And now for some mortgage news from across the pond…
According to the Sunday Telegraph, Barclays Plc is preparing to sell its subprime consumer loan business FirstPlus Financial Group Plc at a loss.
The paper said FirstPlus, which was worth $9.9 billion this summer, is expected to sell for less than $9.1 billion, below the value of its current loan portfolio which is comprised mostly of second mortgages.
Possible suitors include General Electric and insurance giant American International Group.
Frits Seegers, the head of Barclays’ global retail business, has reportedly been holding an auction for several weeks to procure a buyer for FirstPlus.
Barclays clearly want to dump the home equity unit before more subprime problems surface, as the market for second mortgages is beyond risky in the current lending environment.

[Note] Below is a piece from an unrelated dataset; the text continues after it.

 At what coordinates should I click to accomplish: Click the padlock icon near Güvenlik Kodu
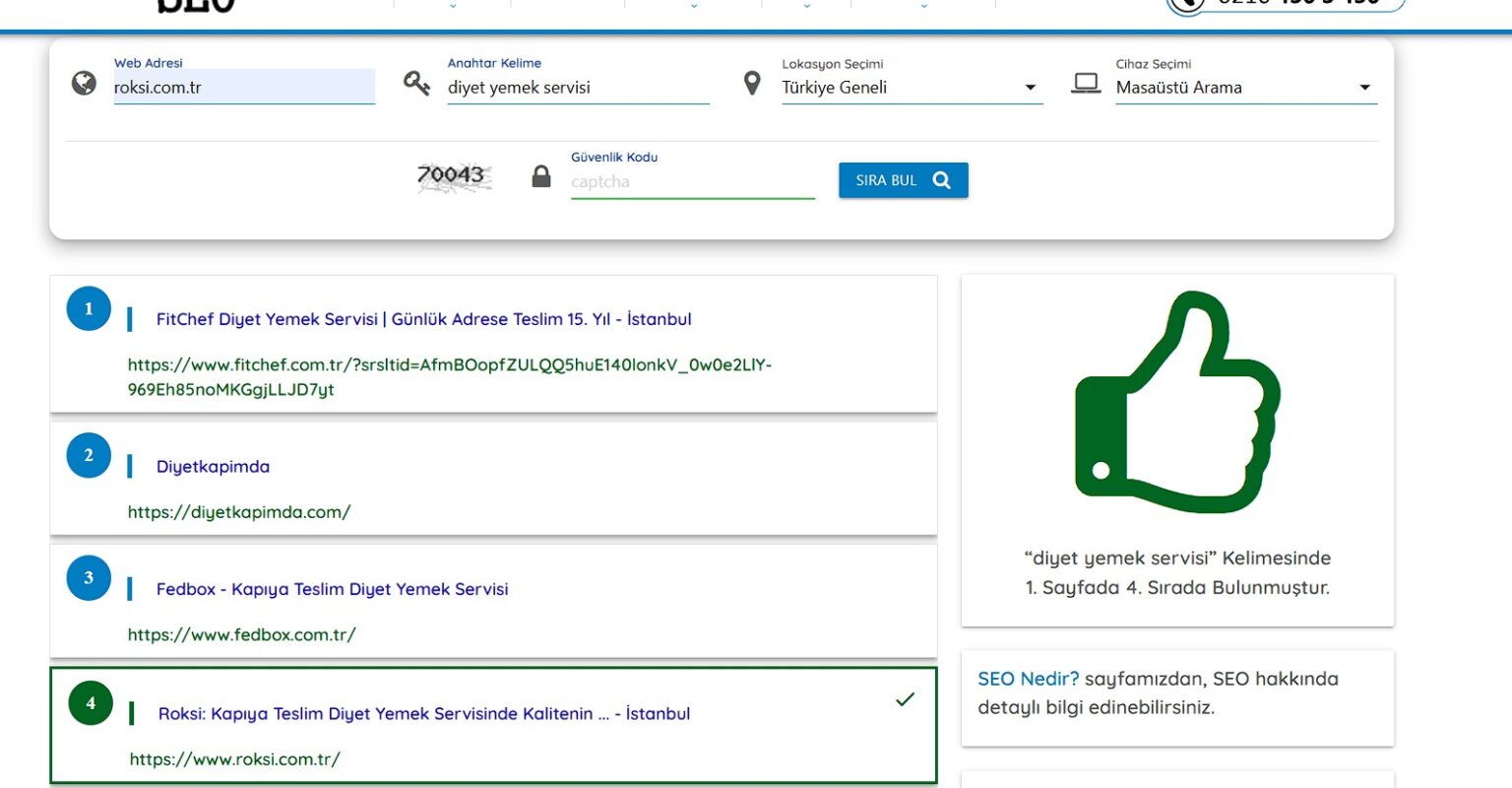541,177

According to its website, FirstPlus was established in 1997, has “helped” 250,000 consumers, and has over 350 employees, though it’s unclear what will happen to the existing workforce if and when the company is sold.

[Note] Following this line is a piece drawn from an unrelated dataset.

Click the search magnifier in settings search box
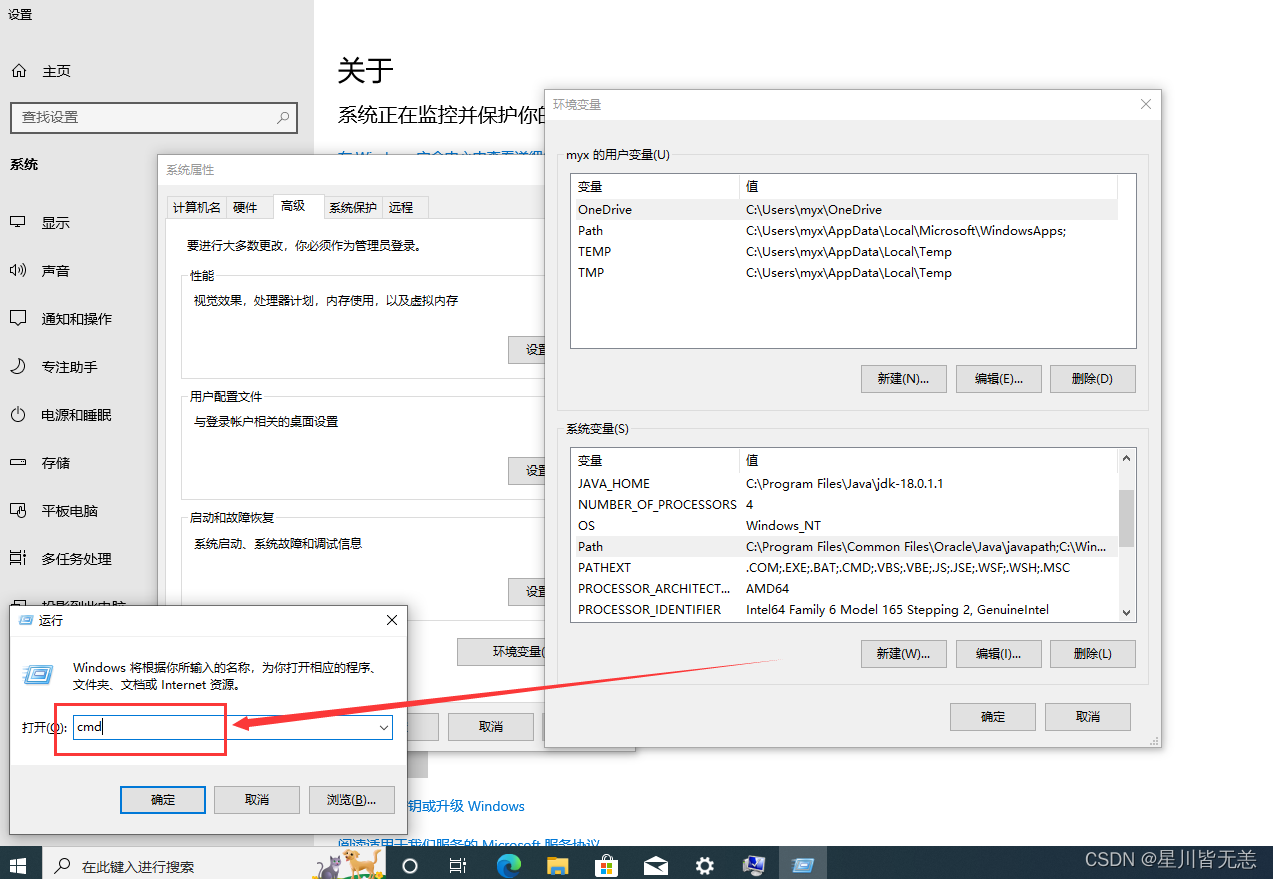Viewport: 1273px width, 879px height. [x=283, y=117]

Barclays also owns American subprime lender Equifirst, which experienced problems of its own fairly recently.
A month ago I reported that the lender had laid off several hundred employees amid deteriorating conditions in the non-conforming market, though a company spokesman was quick to say, “Barclays is not exiting the nonprime business in the Americas…”
Looks like more rough waters ahead for the United States and Great Britain.